The world average fertility rate has fallen to approximately 2.5 children per woman, while the world population is expected to increase to over 11 billion by 2100. These two facts tell a layered tale of global population trends that is split by economic development. The least developed countries will see the greatest population increase, while the developed world and China will see either a population plateau or an outright decline. This will fundamentally change the world economy from its current phase of boundless cheap labor to something else entirely.
The United Nations estimates that Africa will experience the greatest proportional increase by the end of the century. From its current population of 1.1 billion, the region will double to 2.2 billion by 2050 and then again to over 4 billion by 2100. Nigeria specifically will account for the greatest growth and will soon become the third most populous country in the world.
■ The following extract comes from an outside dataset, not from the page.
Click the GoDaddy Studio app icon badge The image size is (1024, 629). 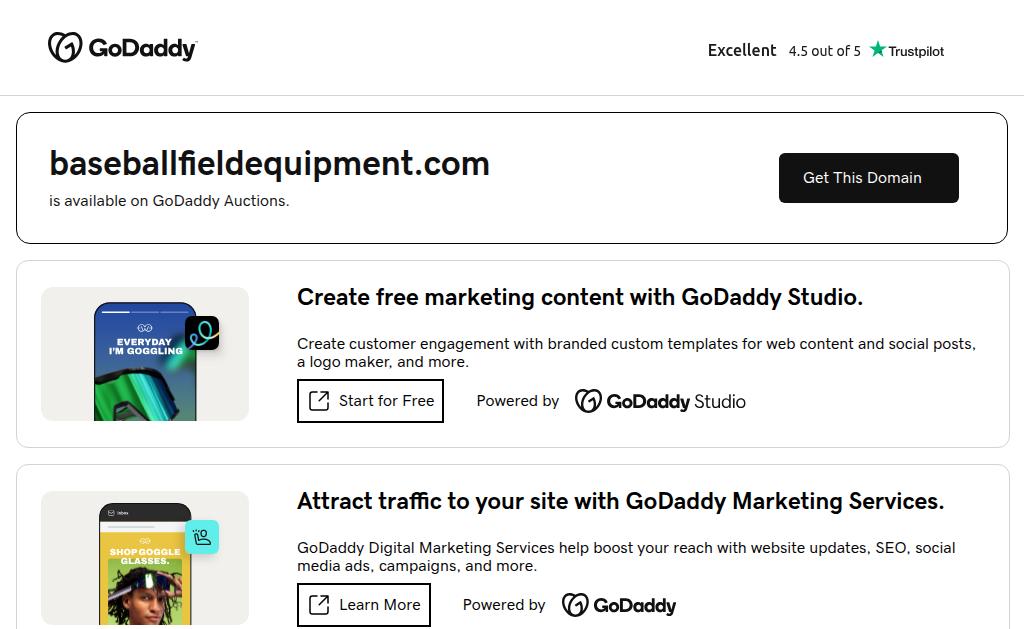click(202, 333)
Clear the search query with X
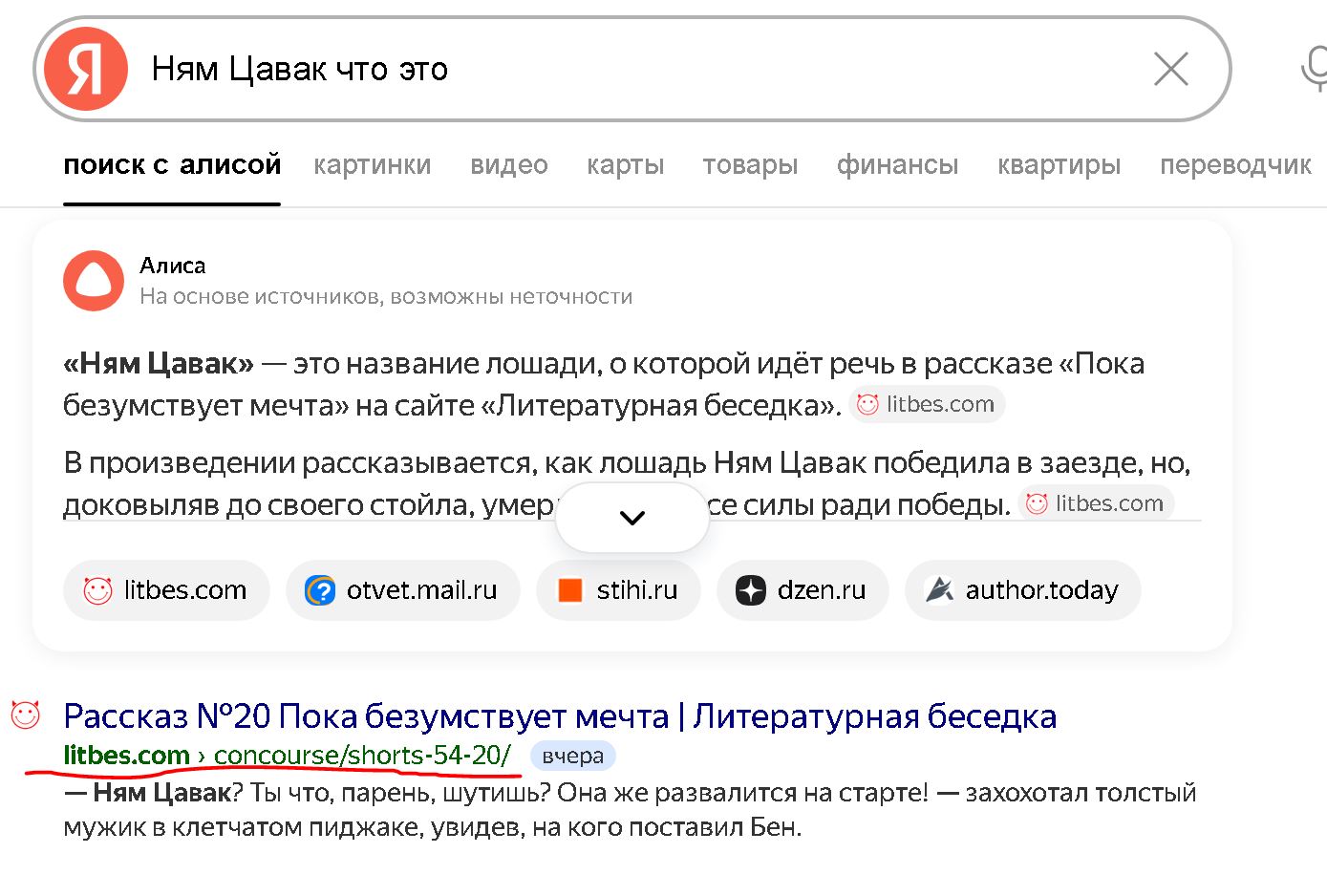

Europe, on the other hand, will experience the greatest decline from its current 742 million to a projected 675 million by 2100, with the largest declines concentrated in Germany and Russia. One example is the difference between Tanzania and Spain: each currently has a population of 48 and 46 million respectively; by 2050, those numbers will be 138 million and 48 million. Tanzania will have more than tripled while Spain will increase by a mere 2 million.
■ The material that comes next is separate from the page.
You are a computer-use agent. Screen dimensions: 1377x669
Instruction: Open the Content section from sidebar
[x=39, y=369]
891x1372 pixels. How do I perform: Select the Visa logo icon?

This illustrates Africa’s huge growth, similar to what Asia underwent by the turn of the 20th century. Asia, however, will start peaking this century: China will peak at about 1.4 billion within the next decade; Japan will start declining; and India will continue to grow and reign as the most populous country. Latin America is by far the slowest growing developing region, increasing from its current 599 million to 740 million by 2050. This is due to low fertility rates and high rates of family planning. Of all the developed regions, only North America will experience sustained population growth because of immigration.
Across the developed world and in parts of Asia, we are witnessing a slowdown of population growth and an aging of the existing population. The former is primarily attributed to increased opportunities for women: when women receive the chance to pursue academic and professional goals, they often have fewer children, until average fertility rates dip below its sustainable rate of two children per woman. The latter is because of better quality healthcare. Greater access to more and better medicine is extending the average life span of people in the developed world.
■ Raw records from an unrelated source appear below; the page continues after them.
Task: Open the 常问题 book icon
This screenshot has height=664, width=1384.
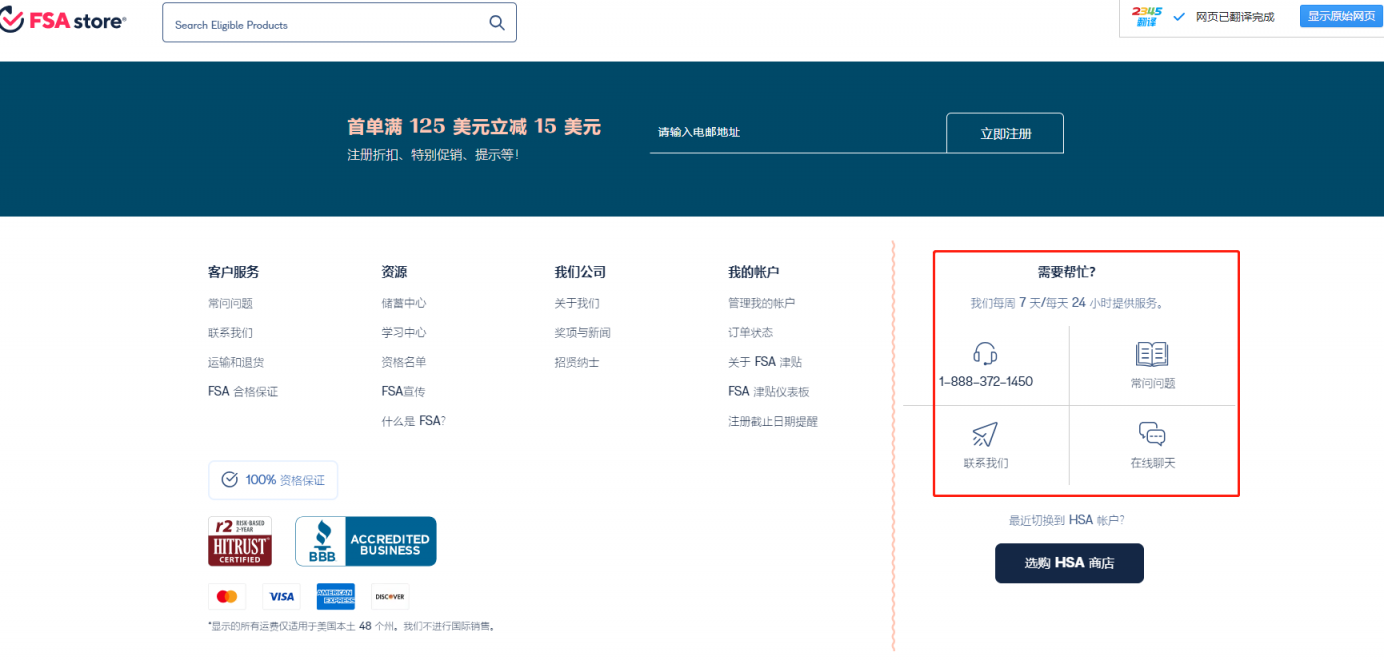Action: (x=1151, y=352)
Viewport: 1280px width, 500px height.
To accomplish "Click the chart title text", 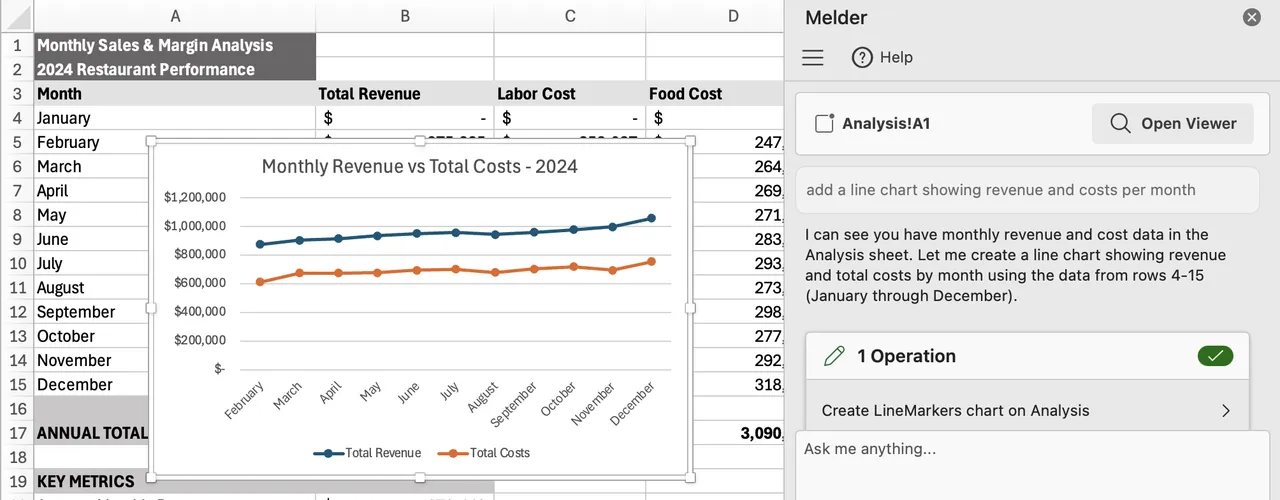I will (x=419, y=166).
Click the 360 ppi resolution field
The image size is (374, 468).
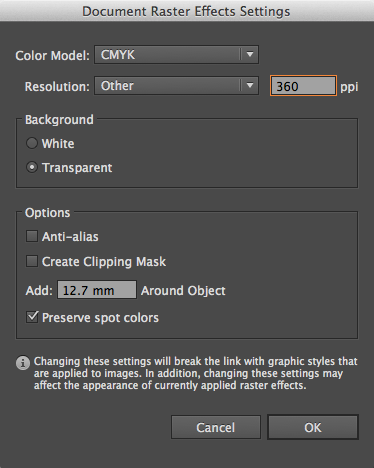pos(303,86)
These two thresholds are directly correlated to economic development. China is reaching these thresholds regarding its own population while Russia, Japan, and parts of Europe have moved beyond that phase into population decline. Africa and India are the only major regions to not hit these thresholds, but they will before 2100 due to economic growth.
Until now, the world economy has depended on an endless supply of cheap, unskilled labor. Free trade agreements and the elimination of trade barriers worldwide have precipitated the offshoring of manufacturing jobs from the developed world to emerging markets, where corporate manufacturers were enticed by low production and labor costs.
While it is true that this has harmed the American worker and makes for a great political sound bite, there are shades of gray: offshoring has provided the American consumer with higher quality goods at much cheaper prices, while millions of people in the developing world have been provided with manufacturing jobs they may not have received if companies had more difficulty doing business abroad. These manufacturing jobs, however, entail unskilled labor and not all developing countries have made the investment in human capital needed for its working age population to transition over to higher end manufacturing, such as building cars and machinery.
As population rates stabilize and decline across much of Asia, labor costs will rise and make such markets less desirable to operate from. This threatens to upend the current system in the long term. Low cost manufacturing could conceivably be off-shored again to growing African countries, but it would only be a short-term fix to a problem that is rooted in the new reality of human population decline. It would also be politically difficult as many African countries are not party to free trade agreements that made offshoring to Asia so prevalent in the late 20th century.
The global economy will eventually have to find a substitute for cheap labor. Technology will play a key role, as it always does: robotics is a promising alternative as it easily replaces the unskilled worker. Acquiring robotics, however, is an expensive upfront cost but could be cheaper in the long term since a small team of supervisors would only have to be paid.
Additive manufacturing, also known as 3D printing, is another alternative that could replace low to mid range manufacturing workers. As these kinds of technologies improve and become lower in cost, they will replace the manufacturing worker altogether. The smaller number of people who will be alive at that time will have to rely on another source of employment.
The changing trends discussed above will influence the future of the global economy.